Liza Bakewell is a cultural anthropologist with the soul of a novelist.”
—Luisa Valenzuela, author of Black Novel With Argentines

About the writer

I’m a writer and anthropologist and live in Maine with my family. In 2011, I co-founded Maine Women Write, an organization that helps to promote Maine Women authors, and in 2013 I became its Executive Director. For over two decades, I was a professor at Brown University, at one point teaching in the Department of Anthropology and at another conducting research at the Center for Latin American and Caribbean Studies, where I directed and co-authored The Mesolore Project. I have, also, taught at Bowdoin College and Colgate University. I continue, from time to time, to teach as a Visiting Professor.

A snapshot of my life: Most of my mornings and evenings are filled with my children. During the day, when they go off to school, I write. If I am stuck, I’ll pull out Anne Lamott’s Bird by Bird or one of my favorite works of fiction or go for a walk, a jog, a bike ride or into the pantry in search of something really sweet.
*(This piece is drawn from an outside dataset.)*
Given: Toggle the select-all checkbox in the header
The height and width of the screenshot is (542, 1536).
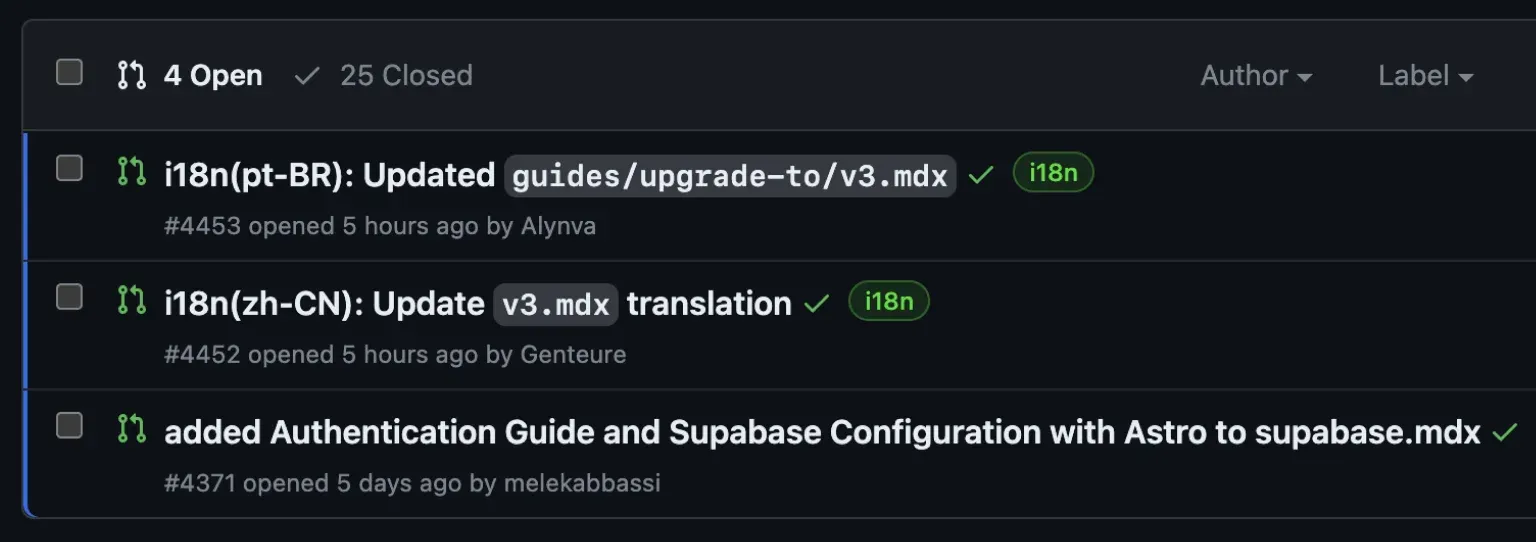Looking at the screenshot, I should tap(69, 72).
There was a time in my past when I wrote academic prose, and there might be a time in my future when I’ll start writing fiction. I can feel the urge to invent stories coming on, but I’m trying to keep it at bay, while I write one more literary, non-fiction book. Urges can be treacherous. (My children began their life as an urge).

Madre: Perilous Journeys with a Spanish Noun is my first foray into literary non-fiction. The choice to write this way, and to set aside the academic M.O., came to me as a longing: I wanted to bring linguistics to a broad audience. (There’s an excerpt you can download on the Madre page here at this site, or you can open the book at one of the book vendor’s sites).

Mesolore, my web project, has similar origins: How can we bring to a broad audience often esoteric information on Mesoamerican writing? Going to the Mesolore page at this site will tell you more. Surfing through the actual site at mesolore.org, even more so.

In my next book—the one I’m writing at the moment—I include discussions of language, too. This time, rather than swoop down onto one word, such as “mother” in Spanish, and take it by storm, I circle around several words, while weaving them into a thick plot, where Spanglish is spoken and a zany childcare situation—one that involves not only twins and single-motherhood but 23 nannies, au pairs, and neighbors—is doused with picante recipes, imported to a kitchen in Maine from down south of the border.

I’ve been lucky in my life to have the time to conduct lots of ethnographic fieldwork, mostly in Latin America, beginning in 1987. I’ve also been fortunate to receive funding for my research, writing, and software projects in the form of two Fulbright Fellowships that each time took me to Mexico, along with various other grants from the National Science Foundation, National Endowment for the Humanities, the Ford Foundation, and the Davis Educational Foundation.